Exercise objective | An image-free, verbatim transcription of the records is the expected result.

--- Task input Enclosed Below ---

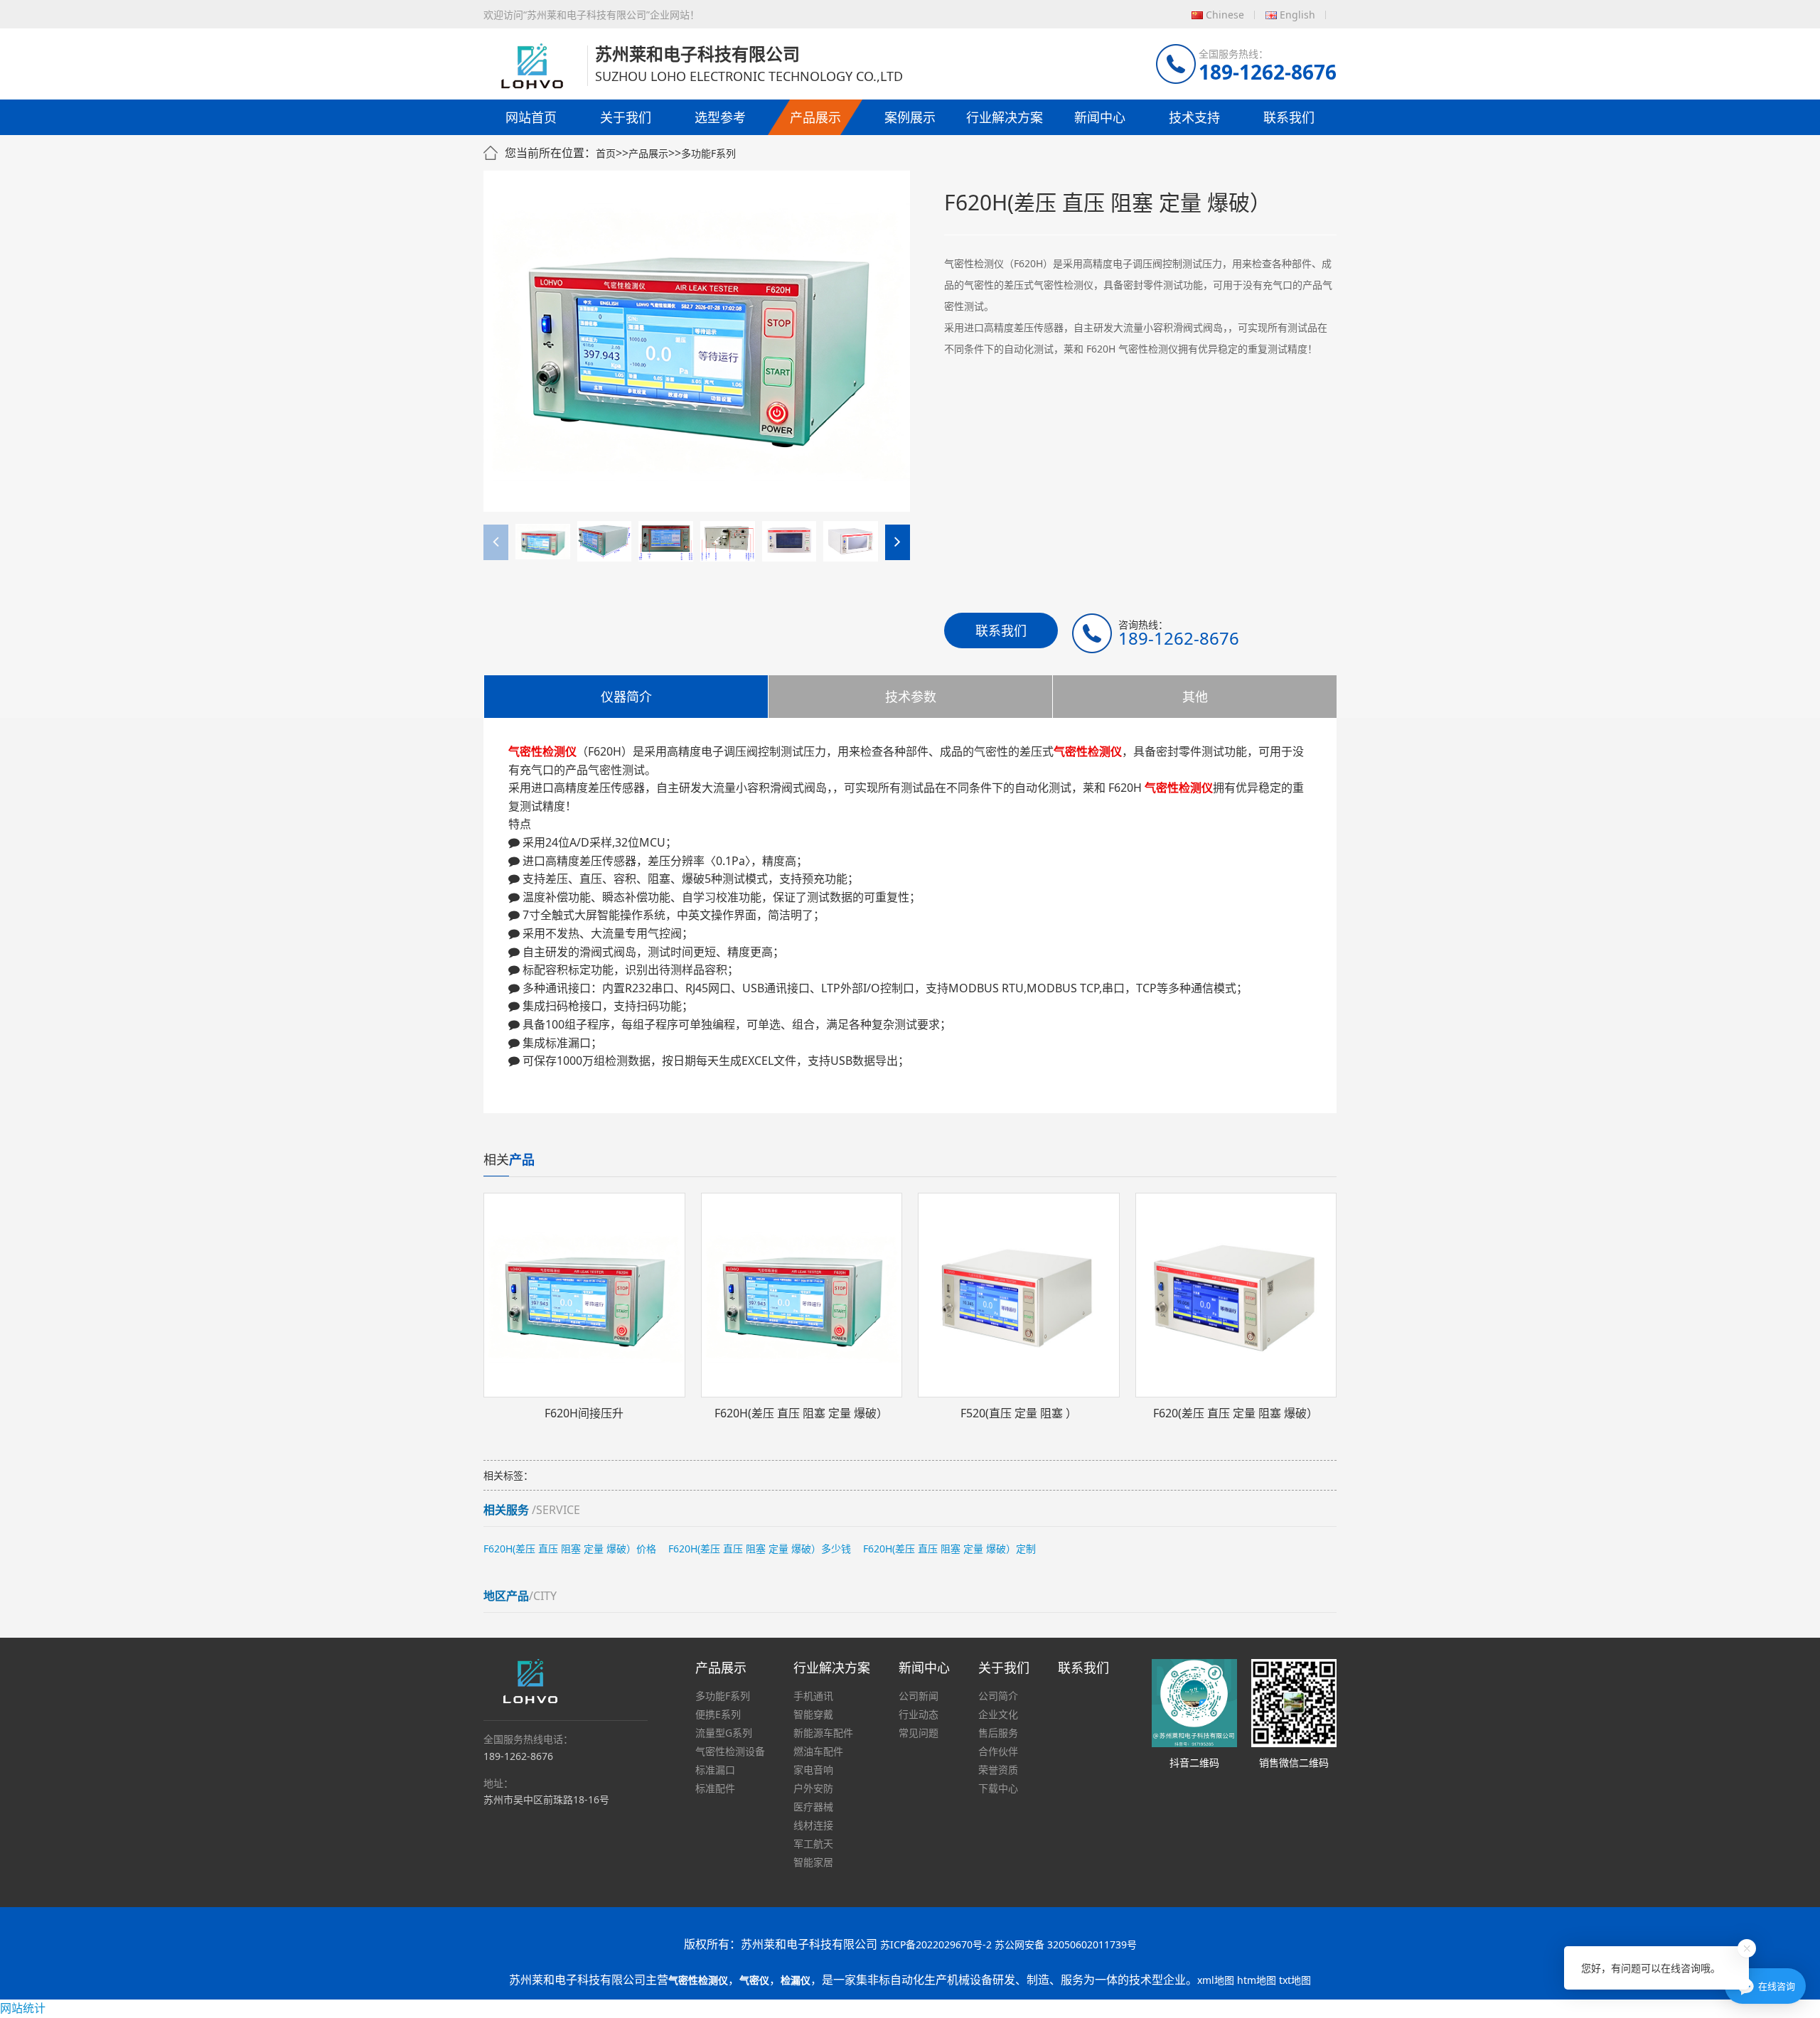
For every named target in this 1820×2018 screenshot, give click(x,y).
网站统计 (23, 2008)
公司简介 (998, 1695)
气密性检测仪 (698, 1980)
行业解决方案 (1004, 117)
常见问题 (918, 1732)
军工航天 (813, 1843)
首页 (606, 153)
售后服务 (998, 1732)
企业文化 (998, 1714)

--- End of Enclosed Task input ---

Result for this exercise |
For every named target in this 1820×2018 screenshot, give click(x,y).
网站统计 (23, 2008)
公司简介 (998, 1695)
气密性检测仪 (698, 1980)
行业解决方案 (1004, 117)
常见问题 (918, 1732)
军工航天 (813, 1843)
首页 (606, 153)
售后服务 (998, 1732)
企业文化 (998, 1714)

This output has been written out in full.